Quel rôle l’art peut-il jouer dans la lutte contre la catastrophe en cours ? C’est la question qu’a choisi d’aborder la chaîne de télévision Arte, dans un épisode de son hebdomadaire culturel Twist intitulé « La créativité défie le changement climatique ». Cinq artistes, issus d'horizons variés, y livrent leurs points de vue sur la création artistique et son utilité face aux défis actuels. Avant-goût de chacune de leurs démarches.
Laurence Piaget-Dubuis : la photo pour garder la mémoire
De grandes bâches blanches à perte de vue. Voilà à quoi ressemble aujourd’hui le glacier du Rhône, et pour cause : il est recouvert de bandes de tissu censées ralentir tant bien que mal sa destruction, un dispositif qui engendre un paysage lunaire, traduisant notre petitesse devant l’ampleur des bouleversements que nous avons engendrés.
Laurence Piaget-Dubuis est une photographe suisse. Cela fait 10 ans qu’elle sillonne les glaciers suisses pour graver sur film leur disparition. C’est le silence assourdissant de ces lieux qui l’a poussée à entamer ce travail. Les glaciers ne peuvent pas prendre la parole ; elle la prend donc à leur place. « Les glaciers sont condamnés. C’est une transformation monumentale et visible du château d’eau de l’Europe », explique-t-elle. Pour cette éco-artiste suisse, l’art fait office de devoir de mémoire. Par ses photos, elle cherche à immortaliser ces géants de glace, qui portent la mémoire de l’humanité, et qui n’existeront bientôt plus.

» CONSIGNE:
D'après le texte sur l'art face au changement climatique, depuis combien de temps Laurence Piaget-Dubuis parcourt-elle les glaciers suisses pour photographier leur disparition ? Le matériel ci-dessous est indépendant du texte.

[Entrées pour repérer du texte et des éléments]
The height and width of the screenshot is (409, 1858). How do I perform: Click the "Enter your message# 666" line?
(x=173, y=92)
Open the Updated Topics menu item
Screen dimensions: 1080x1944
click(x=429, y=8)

» RÉPONSE ATTENDUE:
Depuis 10 ans.